WHAT IS REQUIRED: Across the listing below, count every line where the string "header" appears, then give only the count.
^^^^
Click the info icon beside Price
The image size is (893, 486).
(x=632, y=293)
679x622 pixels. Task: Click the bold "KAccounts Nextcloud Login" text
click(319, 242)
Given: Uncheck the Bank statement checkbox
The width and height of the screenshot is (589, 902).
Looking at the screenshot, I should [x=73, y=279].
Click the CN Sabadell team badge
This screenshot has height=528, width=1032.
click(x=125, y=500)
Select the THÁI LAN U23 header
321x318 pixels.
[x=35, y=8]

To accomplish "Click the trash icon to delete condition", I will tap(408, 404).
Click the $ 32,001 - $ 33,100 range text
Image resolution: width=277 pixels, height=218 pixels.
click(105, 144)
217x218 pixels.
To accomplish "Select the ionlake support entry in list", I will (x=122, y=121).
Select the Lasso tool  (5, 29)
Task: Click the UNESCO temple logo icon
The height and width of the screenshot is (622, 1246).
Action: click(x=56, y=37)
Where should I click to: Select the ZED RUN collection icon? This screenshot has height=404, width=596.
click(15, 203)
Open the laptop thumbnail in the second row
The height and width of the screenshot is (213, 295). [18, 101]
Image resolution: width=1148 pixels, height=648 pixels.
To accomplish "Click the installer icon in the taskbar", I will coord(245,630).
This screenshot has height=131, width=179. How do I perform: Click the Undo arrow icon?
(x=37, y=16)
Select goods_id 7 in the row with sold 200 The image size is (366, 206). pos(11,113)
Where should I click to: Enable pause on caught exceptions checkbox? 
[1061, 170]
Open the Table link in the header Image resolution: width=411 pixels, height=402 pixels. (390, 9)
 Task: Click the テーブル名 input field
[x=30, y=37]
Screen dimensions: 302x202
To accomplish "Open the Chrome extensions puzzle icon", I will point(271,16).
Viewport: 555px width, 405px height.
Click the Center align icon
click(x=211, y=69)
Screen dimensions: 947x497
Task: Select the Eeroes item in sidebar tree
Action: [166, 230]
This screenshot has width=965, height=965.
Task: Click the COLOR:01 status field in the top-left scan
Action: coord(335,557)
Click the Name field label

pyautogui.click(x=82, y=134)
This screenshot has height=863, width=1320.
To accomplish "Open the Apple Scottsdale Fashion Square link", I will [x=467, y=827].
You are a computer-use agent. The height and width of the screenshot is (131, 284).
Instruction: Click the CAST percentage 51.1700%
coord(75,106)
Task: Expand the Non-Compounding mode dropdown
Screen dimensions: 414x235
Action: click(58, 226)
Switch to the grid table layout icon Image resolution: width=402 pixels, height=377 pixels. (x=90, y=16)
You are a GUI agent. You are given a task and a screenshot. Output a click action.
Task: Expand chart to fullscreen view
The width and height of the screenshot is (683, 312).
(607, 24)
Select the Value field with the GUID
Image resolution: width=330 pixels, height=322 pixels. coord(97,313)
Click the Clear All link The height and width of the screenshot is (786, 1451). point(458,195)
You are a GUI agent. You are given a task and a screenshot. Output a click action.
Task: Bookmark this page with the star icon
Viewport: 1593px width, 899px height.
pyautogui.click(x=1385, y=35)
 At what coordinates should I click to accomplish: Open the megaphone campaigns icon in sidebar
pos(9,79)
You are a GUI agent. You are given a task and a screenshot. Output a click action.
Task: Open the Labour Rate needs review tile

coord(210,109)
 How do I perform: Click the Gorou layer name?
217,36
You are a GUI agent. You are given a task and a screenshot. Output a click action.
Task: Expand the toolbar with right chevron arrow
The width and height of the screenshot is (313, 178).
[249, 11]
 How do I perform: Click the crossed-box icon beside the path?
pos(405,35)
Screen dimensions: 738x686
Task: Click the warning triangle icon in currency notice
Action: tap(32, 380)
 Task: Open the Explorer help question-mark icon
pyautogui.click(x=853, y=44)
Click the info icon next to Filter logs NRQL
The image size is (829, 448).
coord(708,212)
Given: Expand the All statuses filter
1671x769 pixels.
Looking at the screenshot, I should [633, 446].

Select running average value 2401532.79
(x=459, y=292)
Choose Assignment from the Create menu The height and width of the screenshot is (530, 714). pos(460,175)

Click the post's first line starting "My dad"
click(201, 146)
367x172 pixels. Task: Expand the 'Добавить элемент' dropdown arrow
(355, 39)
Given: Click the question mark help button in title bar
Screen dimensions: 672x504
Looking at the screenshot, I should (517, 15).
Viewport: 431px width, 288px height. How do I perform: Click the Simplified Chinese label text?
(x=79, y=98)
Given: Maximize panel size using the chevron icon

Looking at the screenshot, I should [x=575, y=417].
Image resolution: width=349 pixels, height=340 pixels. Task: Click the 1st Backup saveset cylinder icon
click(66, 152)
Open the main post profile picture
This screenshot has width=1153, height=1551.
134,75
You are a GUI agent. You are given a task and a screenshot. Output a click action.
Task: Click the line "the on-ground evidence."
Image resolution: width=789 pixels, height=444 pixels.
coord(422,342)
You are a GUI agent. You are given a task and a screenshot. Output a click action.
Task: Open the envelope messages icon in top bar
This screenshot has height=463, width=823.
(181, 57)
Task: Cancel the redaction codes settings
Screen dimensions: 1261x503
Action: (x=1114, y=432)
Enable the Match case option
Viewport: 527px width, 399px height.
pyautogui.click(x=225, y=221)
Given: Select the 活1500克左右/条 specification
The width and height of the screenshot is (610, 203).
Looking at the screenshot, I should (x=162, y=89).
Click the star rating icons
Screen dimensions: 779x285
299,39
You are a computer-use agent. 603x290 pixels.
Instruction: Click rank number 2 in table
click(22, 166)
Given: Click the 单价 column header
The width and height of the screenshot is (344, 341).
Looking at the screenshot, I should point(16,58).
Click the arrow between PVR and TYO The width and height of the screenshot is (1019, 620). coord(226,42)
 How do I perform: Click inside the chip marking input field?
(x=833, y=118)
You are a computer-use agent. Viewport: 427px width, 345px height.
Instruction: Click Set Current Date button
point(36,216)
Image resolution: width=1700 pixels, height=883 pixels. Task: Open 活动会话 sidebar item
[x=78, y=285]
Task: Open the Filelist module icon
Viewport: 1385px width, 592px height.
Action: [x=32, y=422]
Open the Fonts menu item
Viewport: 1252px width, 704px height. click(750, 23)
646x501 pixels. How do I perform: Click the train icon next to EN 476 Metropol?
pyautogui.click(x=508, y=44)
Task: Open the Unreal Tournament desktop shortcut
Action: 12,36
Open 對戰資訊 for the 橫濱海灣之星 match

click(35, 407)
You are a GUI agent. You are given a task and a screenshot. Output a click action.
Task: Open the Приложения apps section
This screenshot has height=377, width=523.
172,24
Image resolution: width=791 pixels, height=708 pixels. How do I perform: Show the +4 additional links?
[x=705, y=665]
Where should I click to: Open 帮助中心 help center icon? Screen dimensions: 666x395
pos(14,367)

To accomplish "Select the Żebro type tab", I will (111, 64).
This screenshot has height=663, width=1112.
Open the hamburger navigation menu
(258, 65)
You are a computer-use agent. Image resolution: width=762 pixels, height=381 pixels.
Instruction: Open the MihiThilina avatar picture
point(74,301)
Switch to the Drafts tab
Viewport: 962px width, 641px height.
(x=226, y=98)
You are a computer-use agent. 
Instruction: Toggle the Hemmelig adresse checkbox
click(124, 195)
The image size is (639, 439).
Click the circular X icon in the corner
^^^^
EXERCISE SOLUTION: 3